Dataset excerpts:
━━━━━━━━━━━━━━━━━━━━

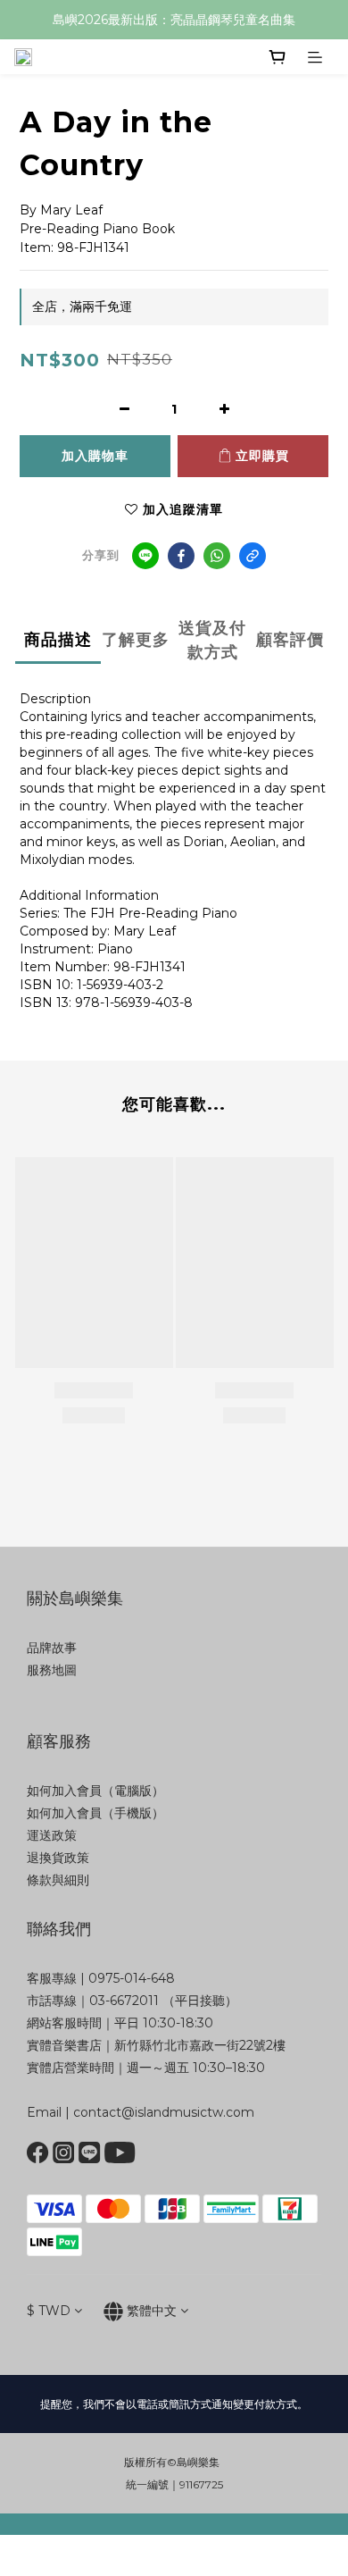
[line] (145, 555)
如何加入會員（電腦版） (95, 1791)
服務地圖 (52, 1670)
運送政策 (52, 1835)
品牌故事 (52, 1648)
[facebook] (181, 555)
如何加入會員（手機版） (95, 1813)
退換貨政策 (58, 1858)
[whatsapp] (216, 555)
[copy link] (252, 555)
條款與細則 (58, 1880)
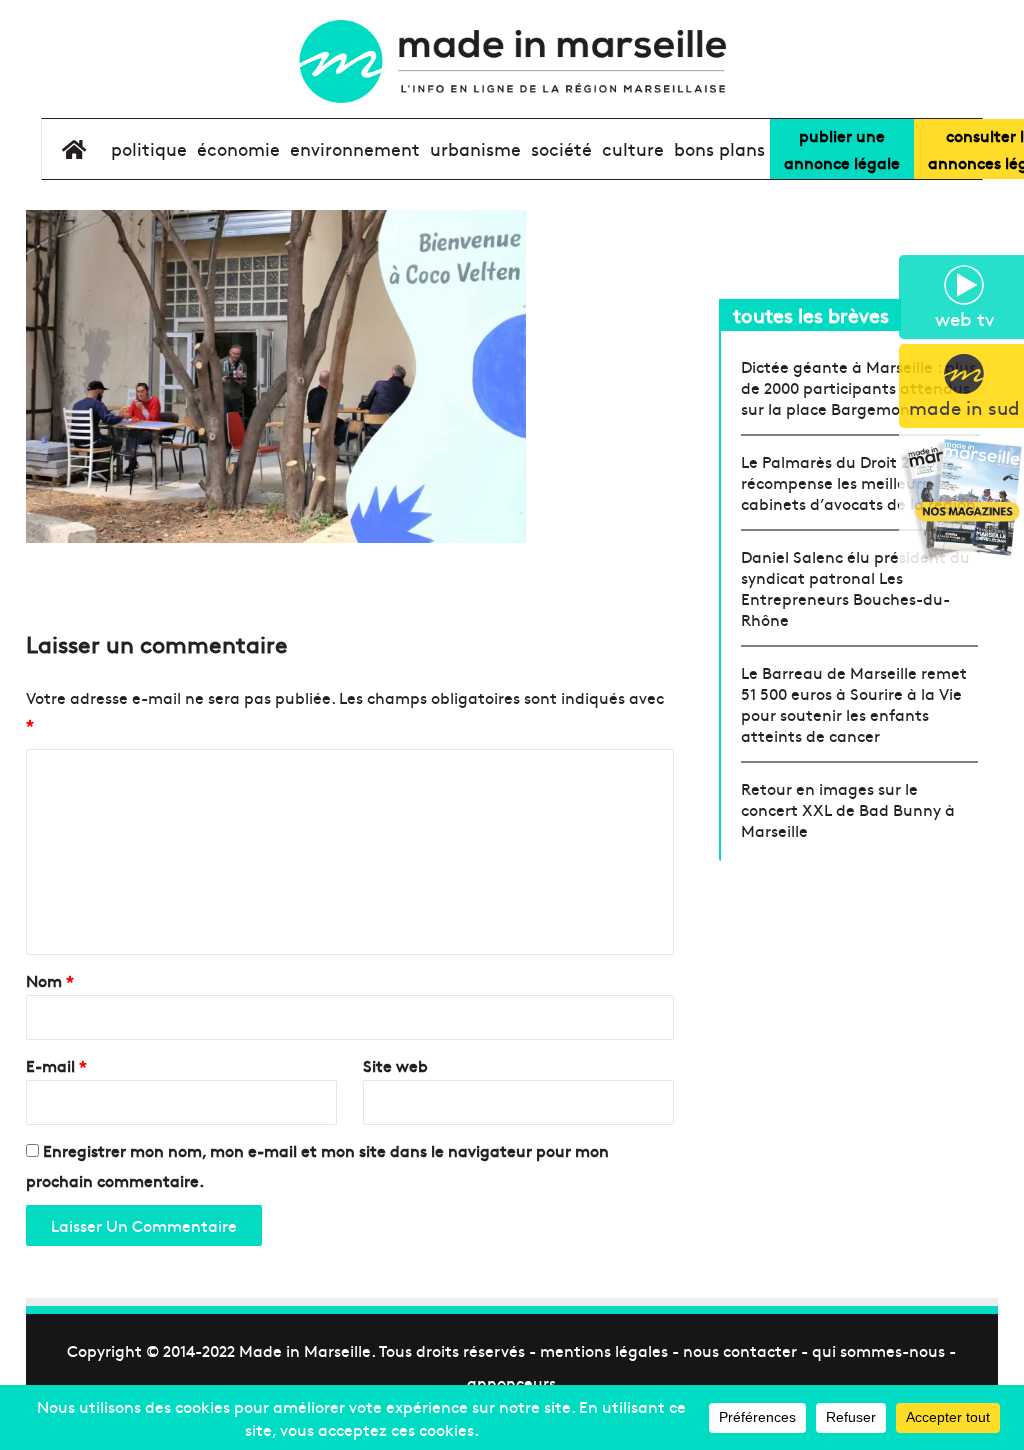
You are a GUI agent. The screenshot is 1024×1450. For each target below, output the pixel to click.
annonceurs (511, 1382)
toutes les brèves (811, 314)
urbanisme (475, 148)
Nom (50, 980)
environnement (355, 148)
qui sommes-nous (878, 1350)
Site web (395, 1065)
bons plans (719, 148)
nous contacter (740, 1350)
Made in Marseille (305, 1350)
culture (633, 148)
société (561, 148)
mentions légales (604, 1350)
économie (238, 148)
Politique (149, 148)
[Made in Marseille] (511, 61)
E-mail (56, 1065)
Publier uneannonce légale (842, 148)
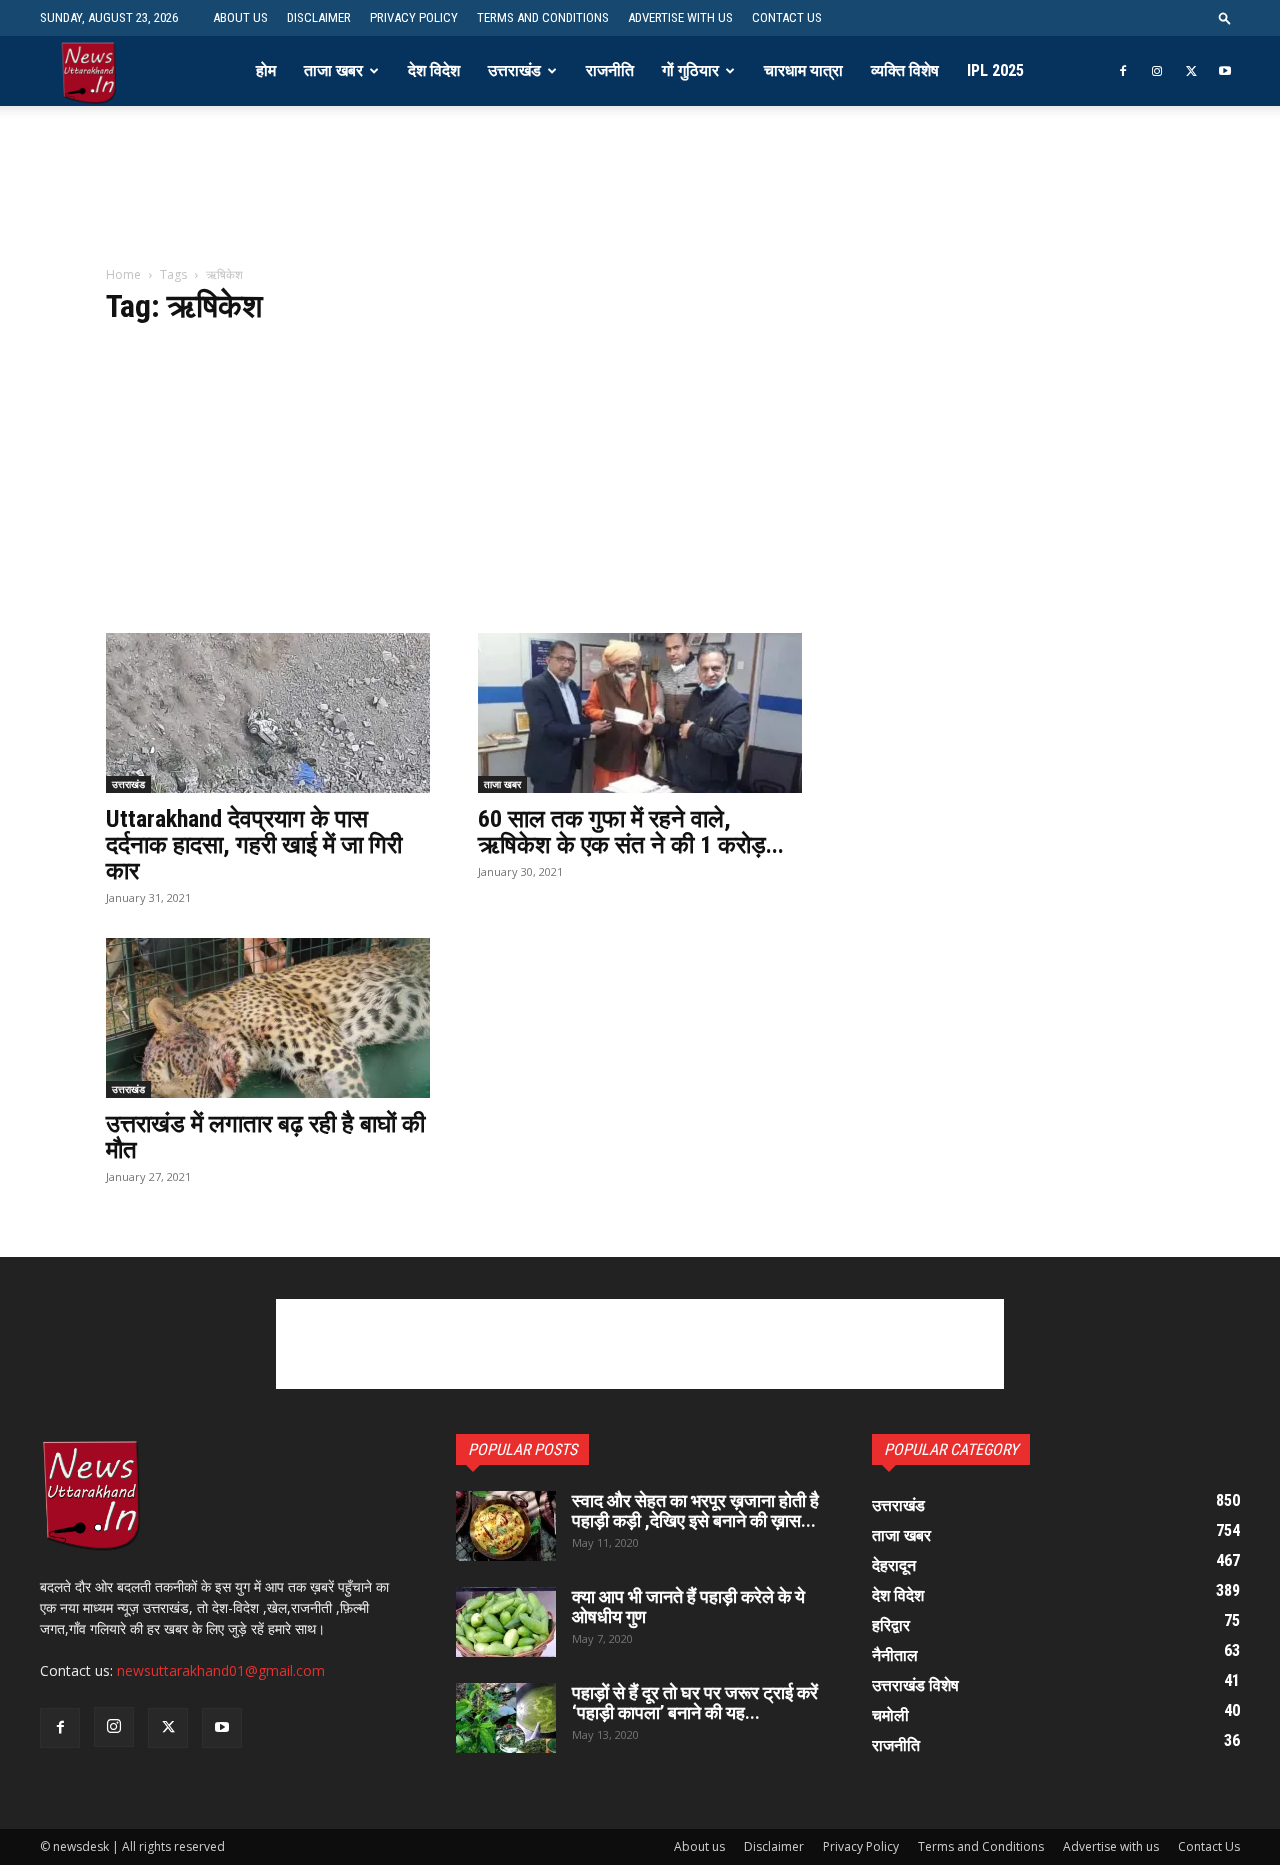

━━━━━━━━━━━━━━━━━━━━

Task objective: Leave the pictures out and output exactly the lines above, from the start of the listing through the line with "nous contacter (740, 1350)".

Answer section:
[line] (145, 555)
如何加入會員（電腦版） (95, 1791)
服務地圖 (52, 1670)
運送政策 (52, 1835)
品牌故事 (52, 1648)
[facebook] (181, 555)
如何加入會員（手機版） (95, 1813)
退換貨政策 (58, 1858)
[whatsapp] (216, 555)
[copy link] (252, 555)
條款與細則 (58, 1880)
You are a GUI agent. The screenshot is 1024×1450. For each target below, output the pixel to click.
annonceurs (511, 1382)
toutes les brèves (811, 314)
urbanisme (475, 148)
Nom (50, 980)
environnement (355, 148)
qui sommes-nous (878, 1350)
Site web (395, 1065)
bons plans (719, 148)
nous contacter (740, 1350)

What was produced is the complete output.